**DATA FOR THIS TASK**
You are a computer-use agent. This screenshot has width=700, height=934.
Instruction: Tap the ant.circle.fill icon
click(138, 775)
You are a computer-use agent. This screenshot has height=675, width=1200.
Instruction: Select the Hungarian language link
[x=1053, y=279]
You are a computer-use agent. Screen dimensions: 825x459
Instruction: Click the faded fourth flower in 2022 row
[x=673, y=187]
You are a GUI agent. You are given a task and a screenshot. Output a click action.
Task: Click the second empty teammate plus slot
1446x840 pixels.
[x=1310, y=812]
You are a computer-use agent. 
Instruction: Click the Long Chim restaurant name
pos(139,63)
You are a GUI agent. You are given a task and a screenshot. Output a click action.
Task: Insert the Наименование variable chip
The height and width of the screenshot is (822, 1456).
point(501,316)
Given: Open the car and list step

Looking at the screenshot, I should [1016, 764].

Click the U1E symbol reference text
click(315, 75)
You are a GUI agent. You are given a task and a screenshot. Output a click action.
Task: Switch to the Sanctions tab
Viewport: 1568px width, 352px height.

**WHAT THIS TASK INVOLVES**
Copy the records without change, starting with the line that contains "has height=675, width=1200." and going on through the end of the records.

**EXERCISE SOLUTION**
You are a computer-use agent. This screenshot has height=675, width=1200.
Instruction: Select the Hungarian language link
[x=1053, y=279]
You are a computer-use agent. Screen dimensions: 825x459
Instruction: Click the faded fourth flower in 2022 row
[x=673, y=187]
You are a GUI agent. You are given a task and a screenshot. Output a click action.
Task: Click the second empty teammate plus slot
1446x840 pixels.
[x=1310, y=812]
You are a computer-use agent. 
Instruction: Click the Long Chim restaurant name
pos(139,63)
You are a GUI agent. You are given a task and a screenshot. Output a click action.
Task: Insert the Наименование variable chip
The height and width of the screenshot is (822, 1456).
point(501,316)
Given: Open the car and list step

Looking at the screenshot, I should [1016, 764].

Click the U1E symbol reference text
click(315, 75)
You are a GUI agent. You are given a task and a screenshot. Output a click action.
Task: Switch to the Sanctions tab
Viewport: 1568px width, 352px height.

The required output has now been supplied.